• [Supplied records]:
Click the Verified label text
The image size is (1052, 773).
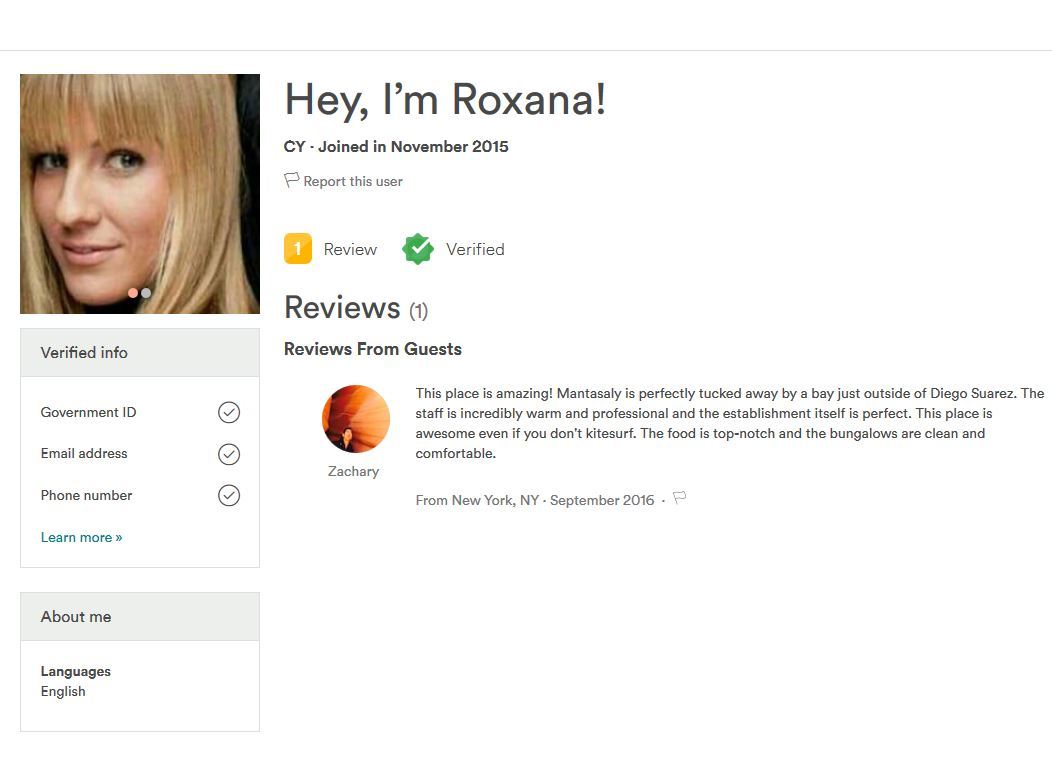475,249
...
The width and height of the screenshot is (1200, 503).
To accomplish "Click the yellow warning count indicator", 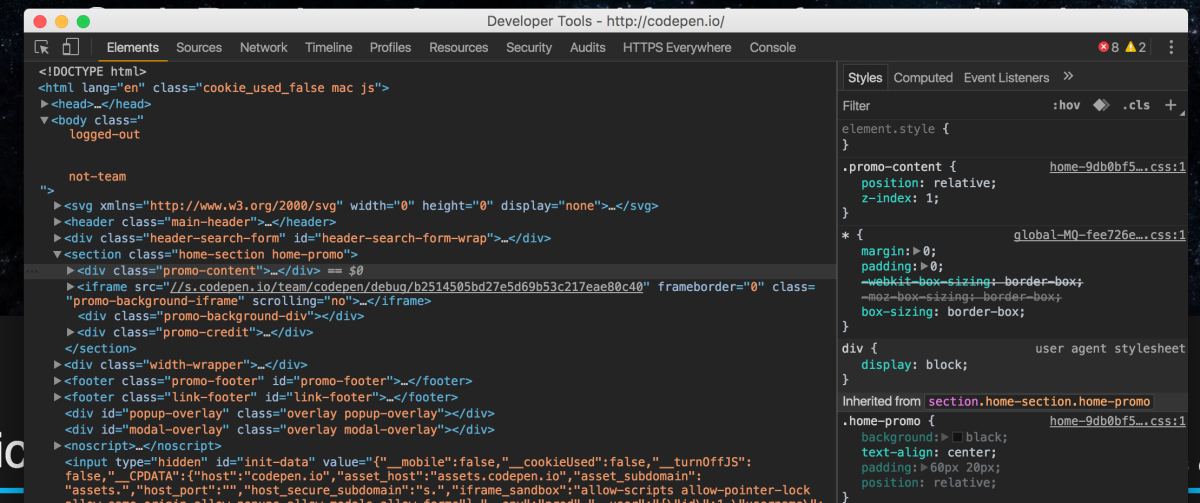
* * *
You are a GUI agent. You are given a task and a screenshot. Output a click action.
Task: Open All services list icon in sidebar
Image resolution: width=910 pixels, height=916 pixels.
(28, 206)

• [What you need to do]: Each line of the entries above that includes the string "screenshot" should be copied out.

• [Answer below]:
The width and height of the screenshot is (1200, 503).
You are a GUI agent. You are given a task and a screenshot. Output a click action.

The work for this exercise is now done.